### Page text
5) When it comes to ultimate explanations, complexity only comes from precursors that are also at the upper end of the complexity spectrum. That's not to say, in the simple physics of our universe, that with a long execution time simplicity cannot produce complexity, because it can - but that's not a satisfactory 'ultimate' explanation, because it fails to eliminate the burden of contingency, and it doesn’t leave us with a plausible ‘just is’ closure – it only relates to mathematical patterns ‘within’ physics. An algorithm posited as an ultimate explanation must be scrutinised to provide a reason why it exploits a principle that is algorithmically ordered at all - and so, we are left with a multiple regression of 'why?'

6) At the heart of “something” the mathematical configurations must be complex, because at every instance we are always left with complex brute fact algorithms. At the very least we know that any bootstrapping algorithms must have complex blueprints because we know for a fact that this universe has an incredibly complex blueprint. In fact, the algorithm that underwrites the cosmos may well be as long as the cosmic data itself, and that won’t just pop up out of nothing.

Note: Considering the patterning view of randomness - it is a dynamic that produces a sequence, and this could be anything from a book of random numbers, through to a computer printout, to the heads/tails sequence of coin tossing. Hence if we have, say, a coin that we continue to toss, as far as the patterning notion of randomness is concerned, the eventual sequence of heads and tails stretches out producing a pattern notion that has a denumerable (in other words, ‘countable’) set of possibilities available to it, and so we know that the sequence generated by the coin tossing will assume one value taken from a countable set of possibilities, it’s just that we don’t know which one!  The patterning view of randomness sees that the ‘to-be actualised’ possibility is simply an unknown pattern stretching out into the future before us! This is configurational randomness; it is a rigorous mathematical description of what our intuition tells us are ‘untidy’ and complex sequences of 1s and 0s.  So, a configurationally random sequence is a particular class of pattern.

7) Given the foregoing, the universe and all its laws are bootstrapped by complex algorithms, and as complex algorithms of that order will not just pop up, nor are they intelligible at all unless they are reified on an up and running sentience, there seems to be a senselessness without a mind to reify them, because patterns are meaningless without a mind to interface with them. What this hints at is that the universe is endowed with a network of computation that is itself only intelligible if 'mind' is at the core of that intelligibility. It appears very plausible that complex sentience bootstraps the kind of universe we find ourselves in, and in an extraordinary way, our minds make everything intelligible by reifying those concepts. To that end, the relationship between mind and mathematics can be regarded as being extraordinarily ‘hand in glove’.

8) In our universe of compact and neat physical laws we can conceive of a type of data compression, because it is the ordered patterns that make it amenable to compression.  However, like all data compression, there comes a point when no further compression can take place, so we are left with this problem of what I call an ‘is-ness’ that just won’t go away and cannot be removed from the burden of contingency. That is to say, I’ve said that those compact and neat physical laws in our universe cannot be compressed to a mathematical zero, but what of the patterns that provide the compression for those laws?

### Exercise instructions
1. Print the part of the essay on complexity and the universe that begins with "6) At the heart" and stops after "out of nothing.".
2. In the essay on complexity and the universe, what kind of thing is a configurationally random sequence said to be?
3. Go on with the essay on complexity and the universe from its last sentence.
The lines have no connection to the essay on complexity and the universe.

### Information supplied
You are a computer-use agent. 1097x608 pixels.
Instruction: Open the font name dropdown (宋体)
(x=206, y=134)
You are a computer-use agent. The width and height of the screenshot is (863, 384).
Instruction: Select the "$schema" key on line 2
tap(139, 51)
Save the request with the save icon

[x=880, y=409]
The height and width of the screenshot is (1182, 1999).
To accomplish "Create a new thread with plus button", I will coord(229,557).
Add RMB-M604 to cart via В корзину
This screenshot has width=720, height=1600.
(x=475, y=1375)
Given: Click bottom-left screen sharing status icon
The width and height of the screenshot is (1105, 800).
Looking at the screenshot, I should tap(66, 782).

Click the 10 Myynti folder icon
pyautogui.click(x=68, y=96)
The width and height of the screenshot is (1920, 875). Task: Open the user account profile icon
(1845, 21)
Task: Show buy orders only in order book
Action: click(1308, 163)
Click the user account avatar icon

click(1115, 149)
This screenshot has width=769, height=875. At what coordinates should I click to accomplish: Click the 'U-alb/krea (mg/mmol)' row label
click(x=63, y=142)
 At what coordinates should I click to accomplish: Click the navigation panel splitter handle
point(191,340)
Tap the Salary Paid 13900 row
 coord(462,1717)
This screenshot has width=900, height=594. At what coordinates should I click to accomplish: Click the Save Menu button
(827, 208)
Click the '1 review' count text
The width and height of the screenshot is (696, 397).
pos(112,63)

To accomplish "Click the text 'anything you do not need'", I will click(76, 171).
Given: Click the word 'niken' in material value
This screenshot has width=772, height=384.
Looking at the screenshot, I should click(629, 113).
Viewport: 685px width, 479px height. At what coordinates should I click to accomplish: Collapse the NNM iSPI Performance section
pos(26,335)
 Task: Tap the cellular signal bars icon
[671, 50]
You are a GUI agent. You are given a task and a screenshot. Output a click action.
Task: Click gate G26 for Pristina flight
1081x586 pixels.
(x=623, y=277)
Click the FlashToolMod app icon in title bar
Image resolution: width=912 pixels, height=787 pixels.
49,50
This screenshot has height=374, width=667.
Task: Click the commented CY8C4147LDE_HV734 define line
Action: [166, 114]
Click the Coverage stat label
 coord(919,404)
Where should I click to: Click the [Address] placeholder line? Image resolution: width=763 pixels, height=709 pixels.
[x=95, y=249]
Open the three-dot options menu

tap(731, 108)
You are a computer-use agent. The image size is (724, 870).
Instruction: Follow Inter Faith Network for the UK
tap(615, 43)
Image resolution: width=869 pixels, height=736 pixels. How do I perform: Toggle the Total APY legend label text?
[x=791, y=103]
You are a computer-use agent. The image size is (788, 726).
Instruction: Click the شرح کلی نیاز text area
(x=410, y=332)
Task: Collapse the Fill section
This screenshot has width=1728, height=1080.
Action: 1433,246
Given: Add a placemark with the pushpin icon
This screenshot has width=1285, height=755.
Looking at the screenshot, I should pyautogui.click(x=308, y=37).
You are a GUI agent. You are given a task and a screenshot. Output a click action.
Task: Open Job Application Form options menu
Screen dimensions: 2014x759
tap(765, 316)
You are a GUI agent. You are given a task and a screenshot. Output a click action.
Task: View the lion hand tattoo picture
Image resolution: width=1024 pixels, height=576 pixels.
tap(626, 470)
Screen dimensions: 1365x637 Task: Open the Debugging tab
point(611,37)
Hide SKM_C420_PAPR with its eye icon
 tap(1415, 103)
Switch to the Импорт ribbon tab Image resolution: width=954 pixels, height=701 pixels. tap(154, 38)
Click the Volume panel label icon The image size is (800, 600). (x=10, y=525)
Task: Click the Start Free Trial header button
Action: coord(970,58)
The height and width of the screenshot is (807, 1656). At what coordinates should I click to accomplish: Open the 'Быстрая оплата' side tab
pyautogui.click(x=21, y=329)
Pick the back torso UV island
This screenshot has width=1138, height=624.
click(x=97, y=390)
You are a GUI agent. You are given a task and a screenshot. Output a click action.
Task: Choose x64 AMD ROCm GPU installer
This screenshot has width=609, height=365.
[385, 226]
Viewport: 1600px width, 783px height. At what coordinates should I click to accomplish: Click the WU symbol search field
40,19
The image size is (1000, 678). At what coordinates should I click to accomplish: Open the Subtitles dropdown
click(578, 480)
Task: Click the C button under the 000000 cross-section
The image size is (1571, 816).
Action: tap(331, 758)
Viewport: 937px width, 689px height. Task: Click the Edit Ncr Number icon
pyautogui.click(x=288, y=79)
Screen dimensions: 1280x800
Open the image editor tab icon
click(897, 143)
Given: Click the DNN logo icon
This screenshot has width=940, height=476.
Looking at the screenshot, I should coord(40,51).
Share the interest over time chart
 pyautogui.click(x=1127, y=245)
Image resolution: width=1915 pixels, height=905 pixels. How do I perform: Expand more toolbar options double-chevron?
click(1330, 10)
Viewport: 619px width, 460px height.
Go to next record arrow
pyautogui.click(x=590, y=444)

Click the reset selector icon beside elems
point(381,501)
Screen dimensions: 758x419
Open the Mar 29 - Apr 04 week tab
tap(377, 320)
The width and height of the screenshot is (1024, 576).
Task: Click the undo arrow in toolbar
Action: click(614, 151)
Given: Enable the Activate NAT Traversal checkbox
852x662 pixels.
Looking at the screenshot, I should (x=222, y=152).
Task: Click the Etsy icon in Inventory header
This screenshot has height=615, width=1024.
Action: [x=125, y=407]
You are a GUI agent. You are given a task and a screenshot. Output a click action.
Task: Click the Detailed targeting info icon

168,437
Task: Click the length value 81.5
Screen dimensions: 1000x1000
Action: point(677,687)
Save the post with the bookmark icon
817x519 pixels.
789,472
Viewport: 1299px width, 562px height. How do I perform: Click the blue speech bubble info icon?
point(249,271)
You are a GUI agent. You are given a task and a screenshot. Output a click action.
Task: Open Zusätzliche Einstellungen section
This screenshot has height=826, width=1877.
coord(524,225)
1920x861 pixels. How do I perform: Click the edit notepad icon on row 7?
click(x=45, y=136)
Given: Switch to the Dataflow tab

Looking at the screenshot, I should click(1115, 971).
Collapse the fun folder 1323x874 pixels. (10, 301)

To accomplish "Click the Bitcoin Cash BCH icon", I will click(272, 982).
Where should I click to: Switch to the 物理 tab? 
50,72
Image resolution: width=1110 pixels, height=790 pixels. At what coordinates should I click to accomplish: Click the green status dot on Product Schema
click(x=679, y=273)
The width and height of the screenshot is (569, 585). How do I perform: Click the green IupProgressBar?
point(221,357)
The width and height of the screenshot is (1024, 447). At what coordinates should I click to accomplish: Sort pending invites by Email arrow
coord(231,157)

### Results
1.
6) At the heart of “something” the mathematical configurations must be complex, because at every instance we are always left with complex brute fact algorithms. At the very least we know that any bootstrapping algorithms must have complex blueprints because we know for a fact that this universe has an incredibly complex blueprint. In fact, the algorithm that underwrites the cosmos may well be as long as the cosmic data itself, and that won’t just pop up out of nothing.

2. A particular class of pattern.

3.
9) In the morass of disorder those highly compressed compact and neat physical laws would be highly unrepresentative patterns in that configurational system. Pictured mathematically, what we have is a mathematical generating system that generated mathematical configurations which tended towards maximum disorder, yet embedded a constraint on itself to produce the order of stars, planets, life, and minds that would go on to understand concepts (including those of God) with high level self-awareness.  This wouldn’t be unreasonably construed to be giving exhibition to conscious sentience creating and sustaining the cosmos in its vast mind.

Note: In trivial and simplistic form, most of these algorithms are counting operations which involve systematically sifting through a search space of all possible permutations of characters.  Whichever way we look at it, whether from a theistic or naturalistic perspective, knowledge of the entire cosmos would bring with it a system with a permutation of characters that effectively holds the data describing our cosmos – and this will consist of a finite map of information, with a scale of order and disorder, and this what we are looking at here.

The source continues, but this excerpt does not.